Given problem 1: Turn the records, everything from the line containing "You are a computer-use" down to the end of the records, into a numbered list with blank lines omitted. Leave the pictures out of the answer.

Text block:
* * * * * * *
In the case of this request, the command to retrieve the data was:
>`wget -r --ftp-user=anonymous --ask-password ftps://archive.stsci.edu/stage/anonymous/anonymous42822 --directory-prefix=datadir`

where the password was the email address used, and datadir is the directory defined at the beginning of this notebook.. Now all the data is in a subdirectory `"/archive.stsci.edu/stage/anonymous/anonymous42822/"`

#### Well Done!


### Exercise 1: *Searching the archive for TRAPPIST-1 data*

[TRAPPIST-1](https://en.wikipedia.org/wiki/TRAPPIST-1) is a cool red dwarf with a multiple-exoplanet system. 
- Find its coordinates using the [SIMBAD Basic Search](http://simbad.u-strasbg.fr/simbad/sim-fbasic).
- Use those coordinates in the [MAST web search](https://archive.stsci.edu/hst/search.php) to find all COS exposures of the system.
- Limit the search terms to find the COS dataset taken in the COS far-UV configuration with the grating G130M.

#### What is the dataset ID, and how long was the exposure?

Place your answer in the cell below.

In [None]:
# Your answer here



<a id=WebSearchSeriesD></a>
## 1.2. Searching for a Series of Observations on the MAST Web Search

Now let's try using the web interface's [file upload form](http://archive.stsci.edu/hst/search.php?form=fuf) to search for a series of observations by their dataset IDs. We're going to look for three observations of the same object, the white dwarf WD1057+719, taken with three different COS gratings. Two are in the FUV and one in the NUV. The dataset IDs are
- LDYR52010
- LBNM01040
- LBBD04040

We make a comma-separated-value txt file with these three obs_ids, and save it as `obsId_list.txt`.
* * * * * * *
Records:
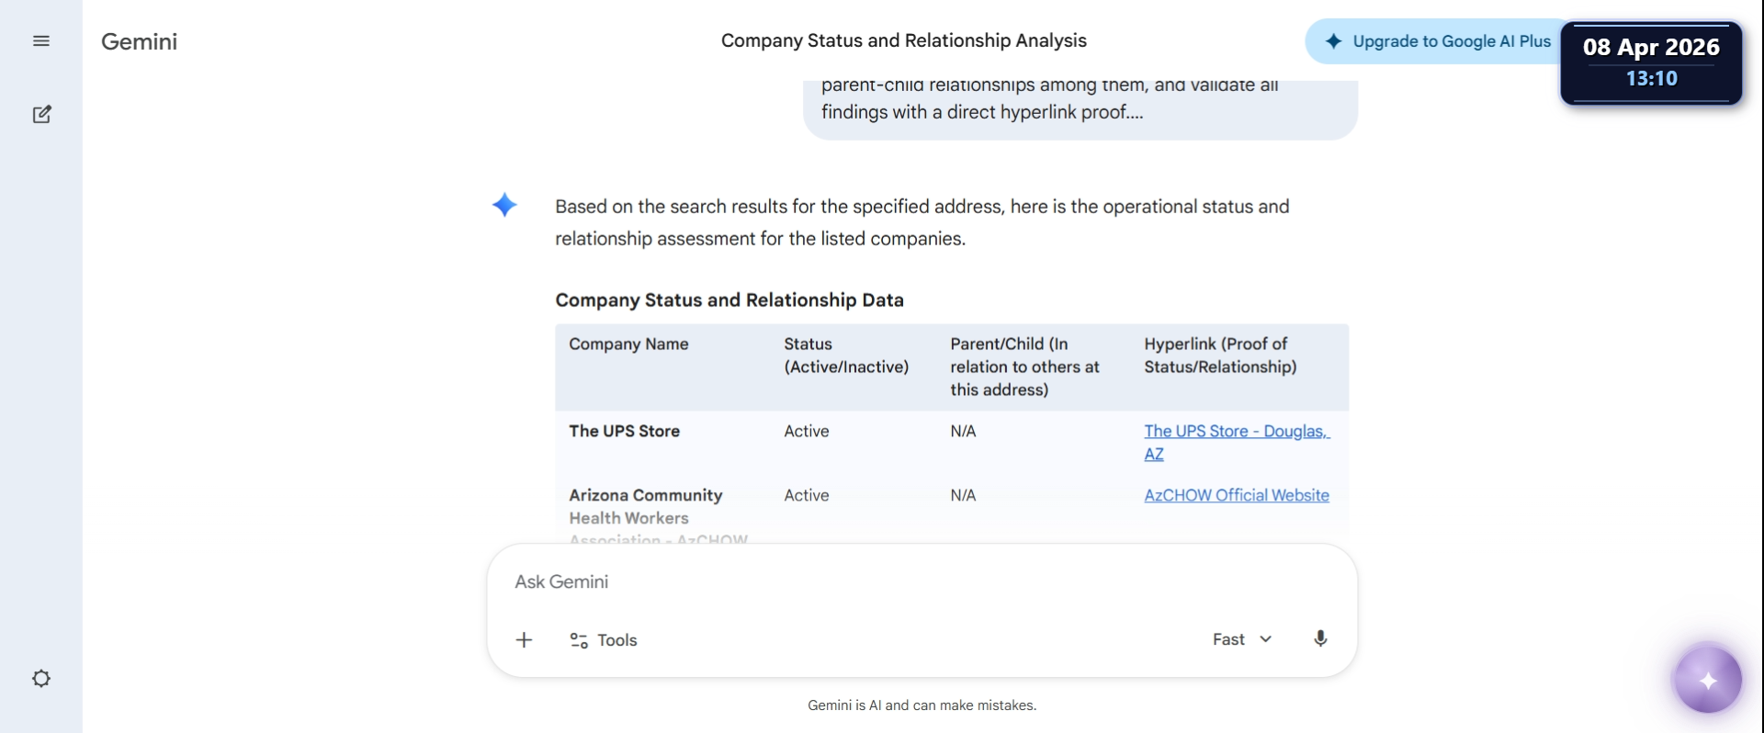Open the settings gear in the sidebar
Screen dimensions: 1764x733
coord(41,679)
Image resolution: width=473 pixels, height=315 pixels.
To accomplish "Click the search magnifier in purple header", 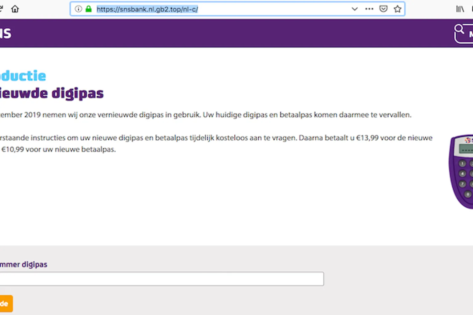I will 459,30.
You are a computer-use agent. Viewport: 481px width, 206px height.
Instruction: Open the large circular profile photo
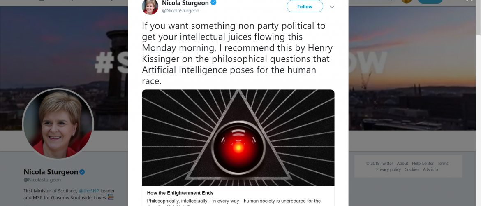(x=58, y=124)
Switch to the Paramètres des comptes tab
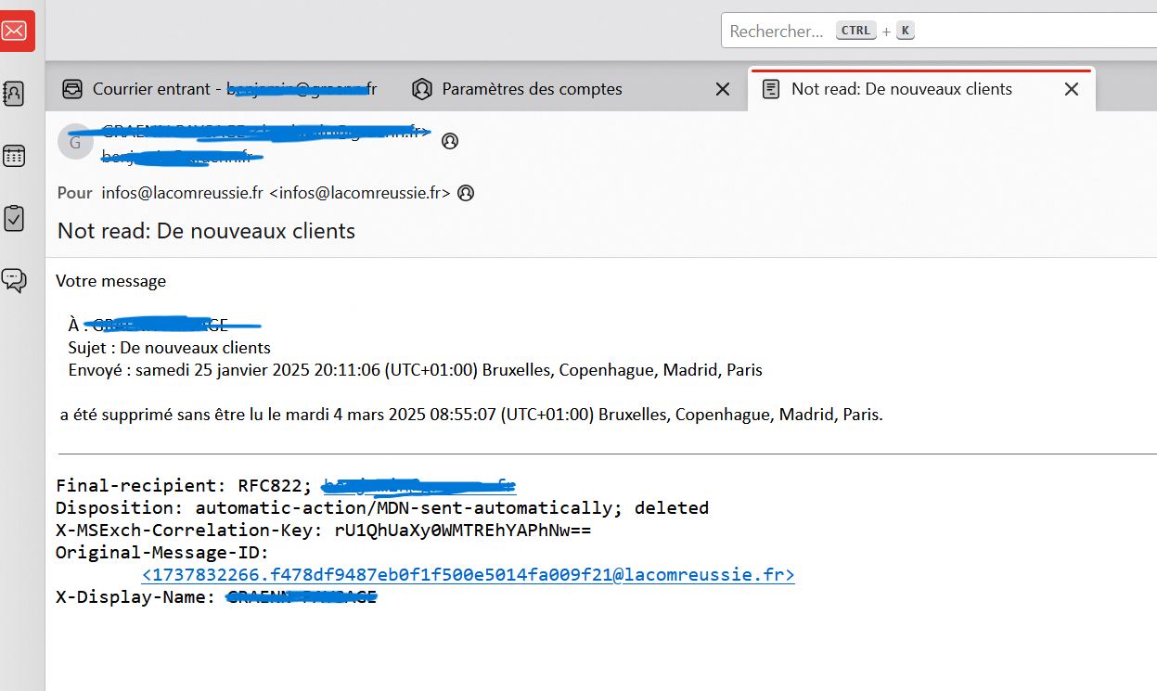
* * * * * * *
Given problem 2: Which dataset IDs does the MAST search text list for the white dwarf WD1057+719?

Exercise solution 1:
1. You are a computer-use agent. Viewport: 481px width, 206px height.
2. Instruction: Open the large circular profile photo
3. (x=58, y=124)
4. Switch to the Paramètres des comptes tab

Exercise solution 2:
- LDYR52010
- LBNM01040
- LBBD04040